Given information:
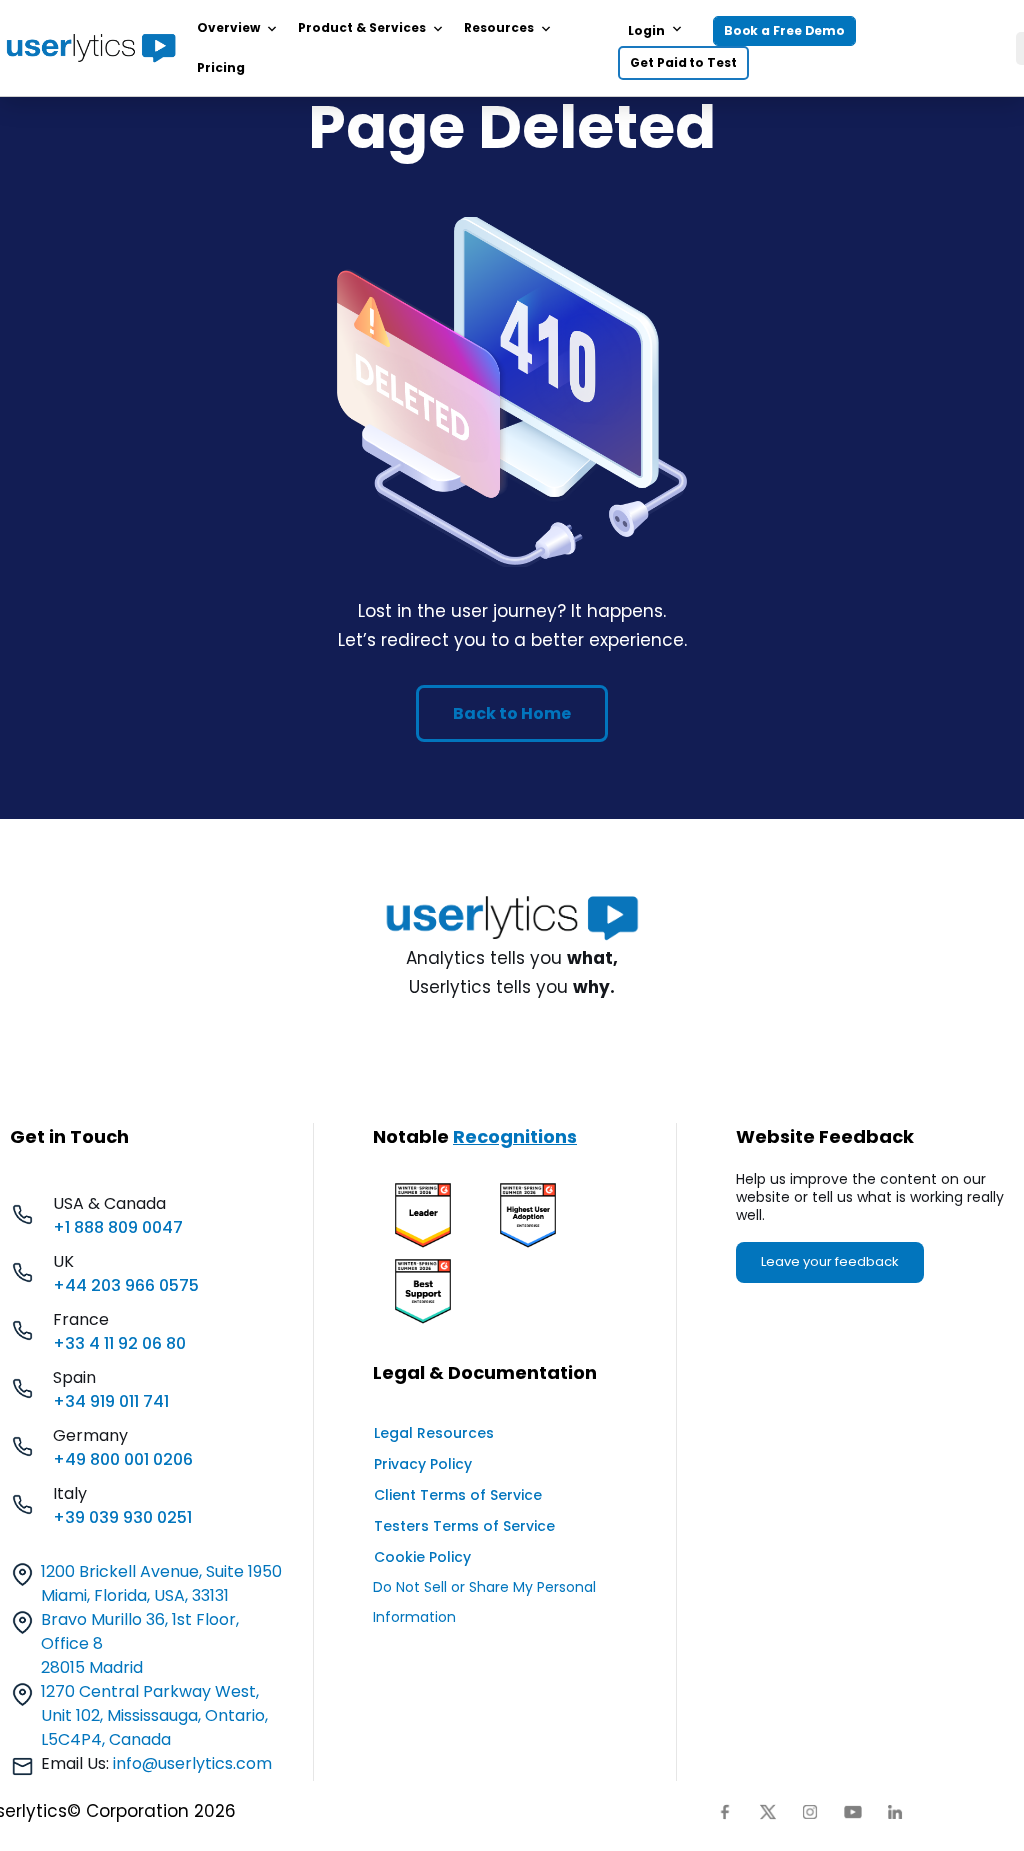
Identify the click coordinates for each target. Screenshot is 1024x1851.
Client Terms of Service (458, 1495)
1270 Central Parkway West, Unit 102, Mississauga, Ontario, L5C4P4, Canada (154, 1715)
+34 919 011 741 (111, 1401)
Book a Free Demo (784, 30)
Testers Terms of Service (464, 1526)
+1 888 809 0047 (118, 1227)
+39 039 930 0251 (122, 1517)
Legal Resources (434, 1433)
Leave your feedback (830, 1261)
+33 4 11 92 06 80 (119, 1343)
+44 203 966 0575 (126, 1285)
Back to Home (512, 713)
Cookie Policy (422, 1557)
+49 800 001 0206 (123, 1459)
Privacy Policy (423, 1464)
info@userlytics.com (192, 1763)
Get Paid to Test (683, 62)
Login (646, 30)
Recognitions (515, 1136)
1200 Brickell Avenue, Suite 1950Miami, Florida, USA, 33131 (161, 1583)
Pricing (221, 67)
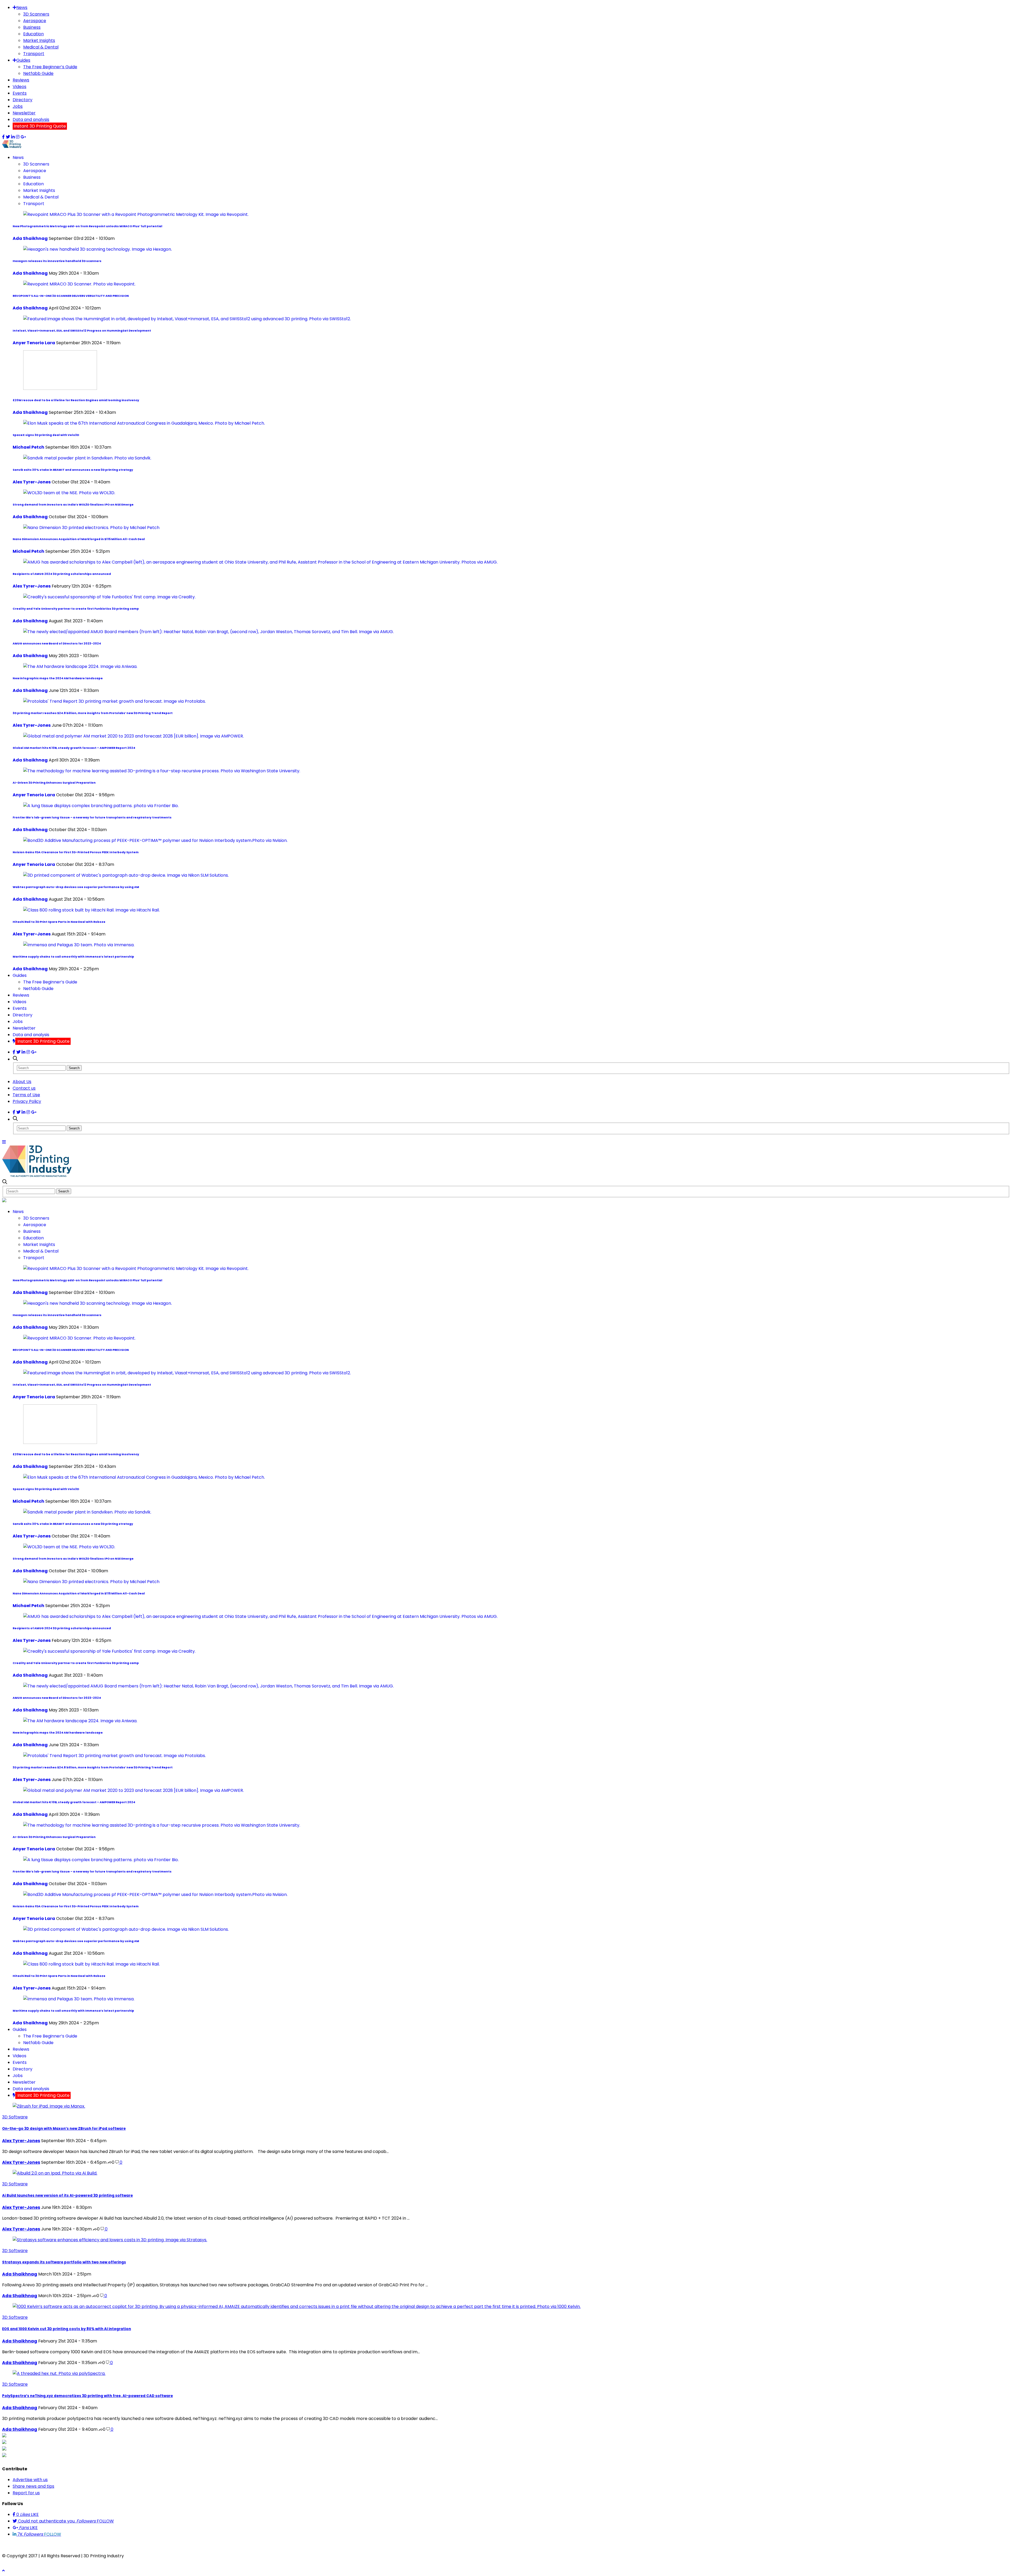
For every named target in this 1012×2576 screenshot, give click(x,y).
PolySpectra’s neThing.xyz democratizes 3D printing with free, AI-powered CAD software (87, 2395)
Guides (23, 60)
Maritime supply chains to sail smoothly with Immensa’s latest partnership (73, 957)
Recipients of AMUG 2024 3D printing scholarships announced (62, 574)
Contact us (24, 1088)
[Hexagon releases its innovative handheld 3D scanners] (97, 249)
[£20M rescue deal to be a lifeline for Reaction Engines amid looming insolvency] (60, 388)
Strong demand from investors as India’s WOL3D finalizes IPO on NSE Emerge (73, 505)
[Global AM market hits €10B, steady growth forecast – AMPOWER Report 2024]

Exercise aim: Scan the listing and copy every line where the string "click" shows up.

Problem solution:
Identify the click coordinates for each target. Screenshot is 1024x1851.
For every named target in this 1012×2576 screenshot, give click(x,y).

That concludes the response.